● OBJECTIVE
Find every line in the rows below that contains the word "resolution" and copy each of those lines.

---- TASK MATERIAL

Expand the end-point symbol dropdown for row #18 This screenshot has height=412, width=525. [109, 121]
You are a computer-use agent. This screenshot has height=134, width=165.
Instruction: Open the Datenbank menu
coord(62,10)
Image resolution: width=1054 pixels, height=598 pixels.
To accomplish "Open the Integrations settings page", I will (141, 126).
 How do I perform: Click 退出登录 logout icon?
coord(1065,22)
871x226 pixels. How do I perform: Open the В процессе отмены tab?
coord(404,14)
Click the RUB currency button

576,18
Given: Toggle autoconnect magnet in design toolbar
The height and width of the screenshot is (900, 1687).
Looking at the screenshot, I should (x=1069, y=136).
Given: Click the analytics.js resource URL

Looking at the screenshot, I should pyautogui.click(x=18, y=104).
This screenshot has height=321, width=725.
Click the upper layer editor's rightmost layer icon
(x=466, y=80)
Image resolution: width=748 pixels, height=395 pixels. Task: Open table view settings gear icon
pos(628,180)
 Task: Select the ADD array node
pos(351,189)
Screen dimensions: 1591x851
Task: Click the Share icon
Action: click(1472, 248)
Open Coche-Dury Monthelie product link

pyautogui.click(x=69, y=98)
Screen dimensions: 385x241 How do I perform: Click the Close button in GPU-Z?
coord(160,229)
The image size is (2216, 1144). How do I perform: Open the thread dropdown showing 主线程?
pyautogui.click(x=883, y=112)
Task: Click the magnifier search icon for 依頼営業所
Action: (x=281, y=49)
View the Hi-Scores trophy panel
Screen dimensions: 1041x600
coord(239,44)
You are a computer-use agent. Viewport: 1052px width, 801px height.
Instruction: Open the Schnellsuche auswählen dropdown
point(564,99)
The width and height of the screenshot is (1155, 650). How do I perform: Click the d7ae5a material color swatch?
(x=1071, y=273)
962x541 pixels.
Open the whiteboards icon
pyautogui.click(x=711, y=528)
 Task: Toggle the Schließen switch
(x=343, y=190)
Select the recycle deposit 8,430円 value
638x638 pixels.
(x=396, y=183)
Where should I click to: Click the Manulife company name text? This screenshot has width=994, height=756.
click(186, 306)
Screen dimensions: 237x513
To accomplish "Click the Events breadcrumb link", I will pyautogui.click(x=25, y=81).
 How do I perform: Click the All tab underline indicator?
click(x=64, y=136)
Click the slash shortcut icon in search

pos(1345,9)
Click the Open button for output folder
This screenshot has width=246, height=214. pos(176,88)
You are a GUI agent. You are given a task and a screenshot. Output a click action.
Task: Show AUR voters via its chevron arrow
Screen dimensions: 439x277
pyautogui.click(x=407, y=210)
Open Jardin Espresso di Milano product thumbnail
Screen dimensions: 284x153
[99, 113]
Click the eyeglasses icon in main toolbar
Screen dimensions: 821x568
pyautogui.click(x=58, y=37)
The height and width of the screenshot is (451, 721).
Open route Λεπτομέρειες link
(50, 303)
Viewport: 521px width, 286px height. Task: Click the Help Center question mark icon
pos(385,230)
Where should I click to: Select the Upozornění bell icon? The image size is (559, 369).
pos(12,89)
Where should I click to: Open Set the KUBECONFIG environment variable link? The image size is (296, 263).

--------

● SOLUTION FOR THIS PROBLEM
Image resolution: width=1054 pixels, height=598 pixels.
Image resolution: width=748 pixels, height=395 pixels. Task: Open table view settings gear icon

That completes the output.